皮膚の細胞から作った光受容細胞で盲目マウスに光を

皮膚の細胞から作った光受容細胞の移植により、盲目マウスが光を感知できるようになったという報告が、「Nature」4月15日オンライン版に掲載された。

この論文の上席著者である米ノーステキサス大学健康科学センターのSai Chavala氏は「われわれが開発した技術を用いれば、幹細胞を使うことなく、皮膚線維芽細胞から直接、光受容細胞を作ることができる」と述べている。

過去の動物実験では、細胞死を起こしている光受容細胞の代わりとして血液細胞や皮膚線維芽細胞から作った幹細胞を光受容細胞になるようプログラムし、それを眼に移植していた。

しかし、米国立眼研究所(NEI)の資金援助を受けて実施された今回の研究では、この幹細胞を作る段階をスキップして、皮膚線維芽細胞が光受容細胞の一種である視細胞の代わりとなるような細胞(視細胞様細胞)となるように直接リプログラムし、それを網膜に移植した。

共著者の一人でNEI神経学部門のAnand Swaroop氏は「この研究は、化学物質によるダイレクトリプログラミングで視細胞様細胞を作ることができることを示した初めてのものだ。この視細胞様細胞は、光受容細胞の消失により生じる加齢黄斑変性やそのほかの網膜疾患に対する治療法を開発するための、新しく迅速な手段となり得る。当面は、疾患のメカニズムを調べるための疾患モデルを迅速に作ることに役立てることができるだろう」と述べている。

過去10年にわたり、研究者たちは、実験室で、胎児組織ではなく成人の細胞から作るiPS細胞(人工多能性幹細胞)に強い関心を抱いてきた。

iPS細胞を使えば、ほぼ全ての種類の細胞や組織を作ることができる。しかし、iPS細胞のリプログラミングプロトコルには6カ月もの時間を要する。

それに対し、今回のダイレクトリプログラミングでは、皮膚線維芽細胞から移植可能な機能を持つ視細胞様細胞を、わずか10日で作ることができた。

なお、研究では、マウスおよびヒト由来の皮膚線維芽細胞を用い、網膜変性マウスの眼に移植した。

すると、移植後一カ月経たずして、移植を受けたマウスでは、14匹中6匹(43%)に薄明かりの中で瞳孔収斂が認められ、さらに視力が回復したことを示す行動も見られるようになり、この技術の有効性が示された。

ダイレクトリプログラミングでは、視細胞の一種である桿体細胞の運命に関連する分子経路を化学的に媒介する5種類の小分子化合物を混ぜ合わせたカクテルに皮膚線維芽細胞を浸す。

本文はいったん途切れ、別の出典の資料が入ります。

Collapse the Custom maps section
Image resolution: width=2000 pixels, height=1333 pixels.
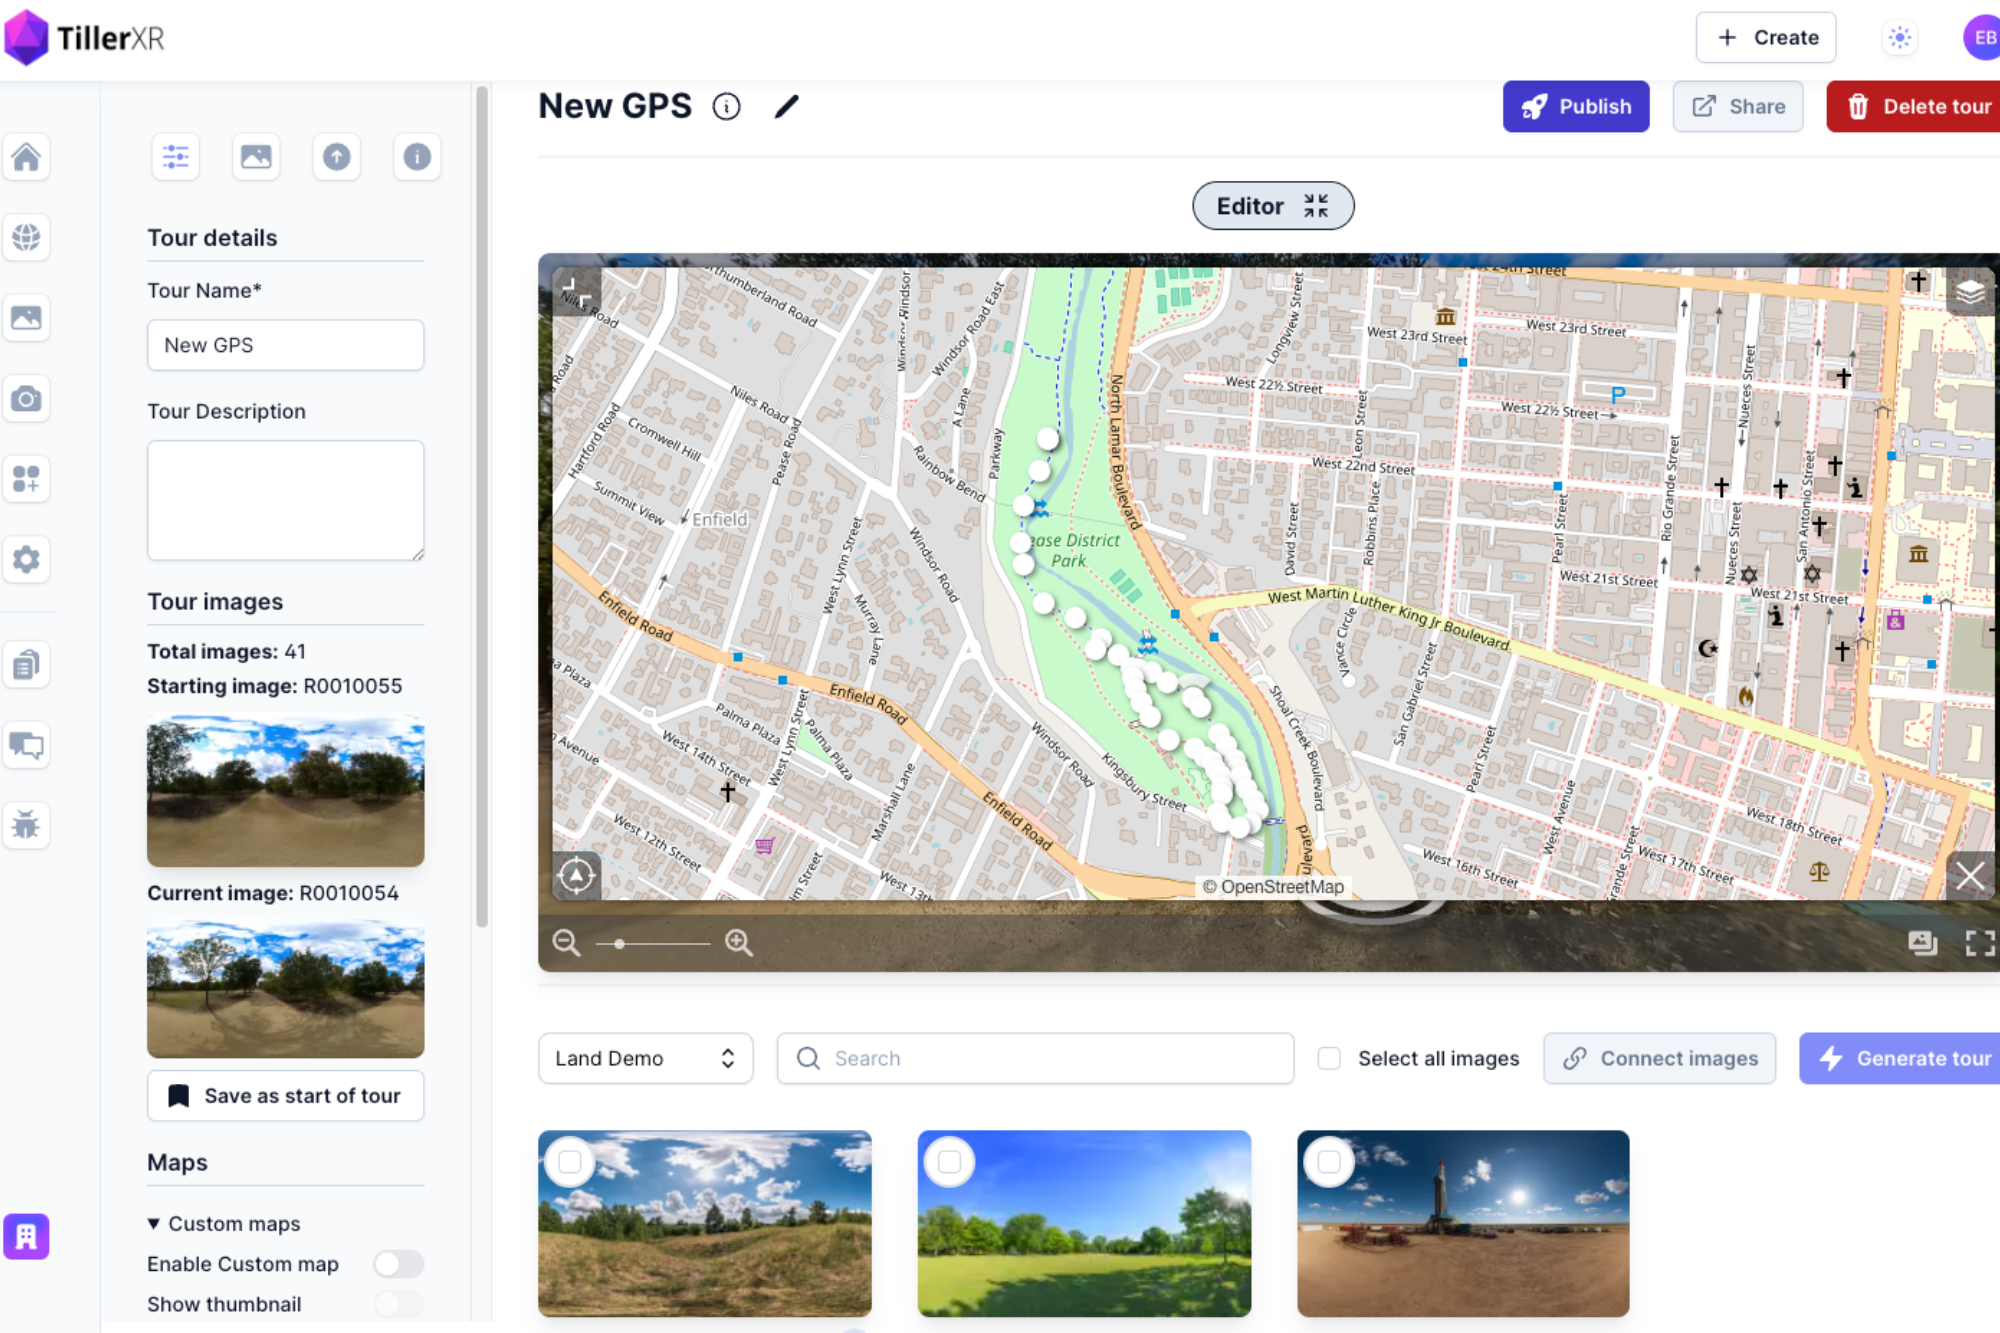154,1223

こうすることで、線維芽細胞は、外見と機能が天然の桿体によく似た桿体細胞になる。Swaroop氏らが遺伝子発現プロファイリングを行ったところ、この新しい細胞に発現している遺伝子は本物の桿体細胞で発現しているものと類似している一方で、皮膚線維芽細胞に関連する遺伝子の発現は抑制されていることが分かった。

ただし、動物実験での結果とヒトを対象にした実験での結果が異なることはよくある。そのため、研究チームは、網膜色素変性症などの網膜変性疾患患者を対象にこの治療法を調べる臨床試験を予定している。(HealthDay News 2020年4月21日)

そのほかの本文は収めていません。